While people with such problems should not be overlooked, admissions should be more concerned with the number of students affected. 70% of OWU funding is from Tuition, which is how reliant the life of the school is on admissions. For this reason we ultimately care more about large groups of students than smaller ones, because favoring larger groups over smaller groups is simply smarter regarding OWU finances. I think the stats I saw online - although I can't verify them - is that 15% of students accepted smoke, while a much smaller number (as in less than 5%) have a serious lung problem. Also note that maintaining the status quo would not change current policy and allow us to keep current funding as the persons with poor longs continue to apply knowing smoking is allowed on campus.
2) Admissions Image
Banning smoking gives us a more conservative image. As colleges outside the realm of Evangelical schools are usually assumed to be liberal, giving us this conservative image puts us in a place between Religious and not-Religious, especially considering our current affiliation with a Church body. It is definitely illogical to assume that taking this step back will lead to other steps back; however, people are stupid and often illogical, and might possibly make the assumption that this might lead to other reforms (like mandatory chapel service or banning alcohol?), thereby decreasing the number of applicants and altering the overall culture of the school.
3) Muslim and Baha'i students
Students of certain religious affiliations can only partake in smoking and do not have the possibility, according to their worldview, of consuming other drugs. Think about the many International Muslim students we accept. Many of them smoke before coming to campus; banning smoking would harm our image among the countries they come from, as well as decrease the overall religious diversity of the school.

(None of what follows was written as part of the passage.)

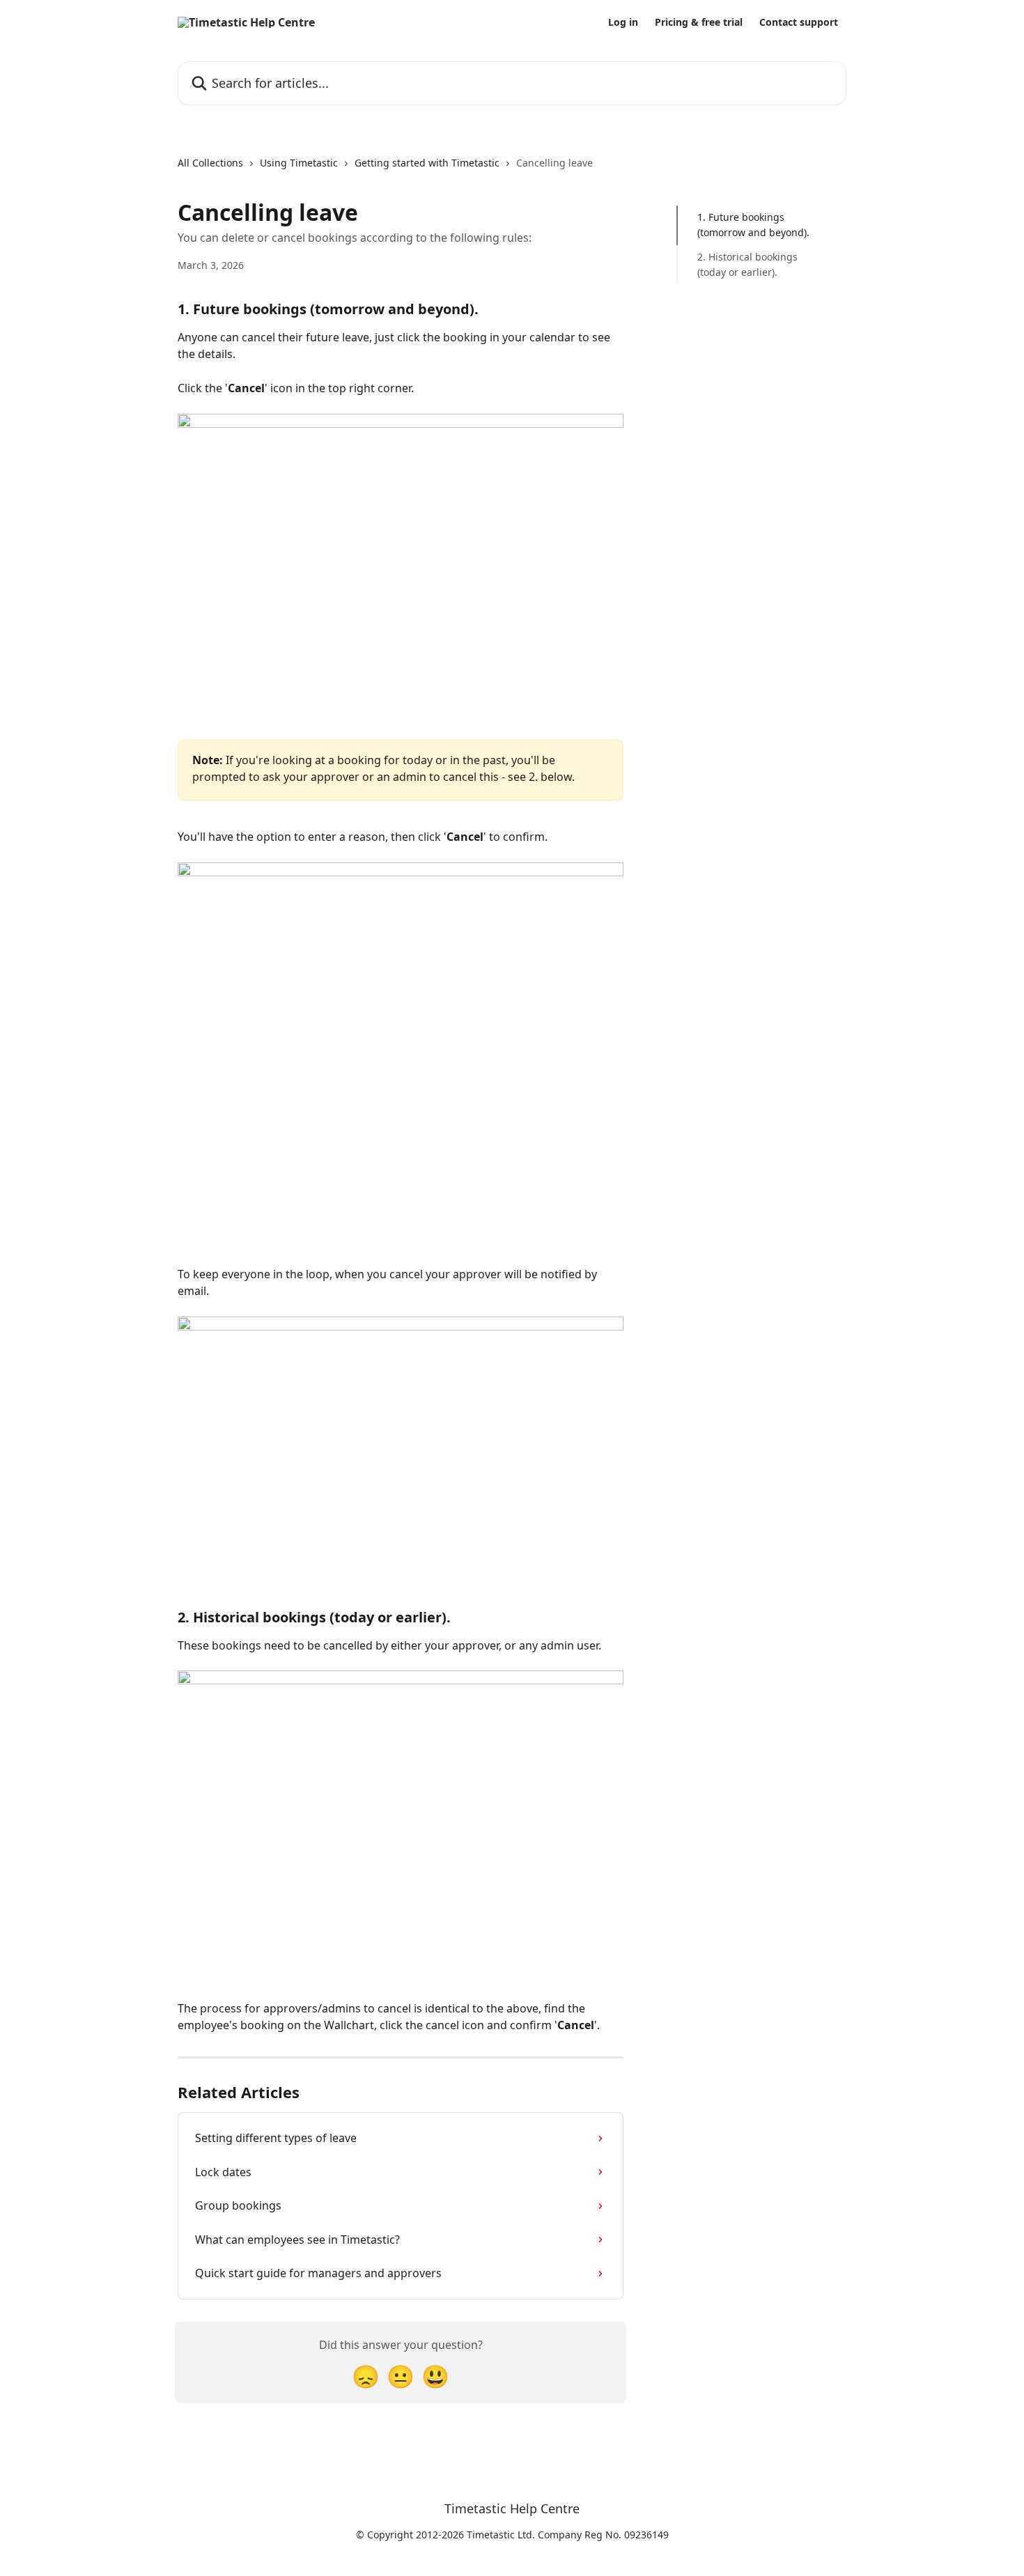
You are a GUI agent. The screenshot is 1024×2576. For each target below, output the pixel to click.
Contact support (798, 22)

4) "Seemingly" Decreased Admission standards
Assuming less applications are received, as my above points suggest, we'd have to accept more applicants to make up. There's this thing in admissions where Colleges accept a large number of applicants (for OWU its 55% of first-time, an addition 9 to 10% of transfers) knowing that only a much lower number (for OWU its about 20%) will enroll. Because we'd have less applicants our numbers would increase for the initial acceptance; large acceptance numbers are typically characteristic of larger state schools and institutions of a poorer quality, which might lead to smarter students overlooking OWU (especially since we're still trying to rebuild our image from the terrible presidency of Wenzlau).
The obvious counterargument is that applications would increase from non-smokers and those who hate smoking; however, I think most would agree that these would come from more conservative or typically American students. Ultimately this leads to less diversity in the school, and it's rather unrealistic to assume that non-smokers would make up for all the smokers that quit applying.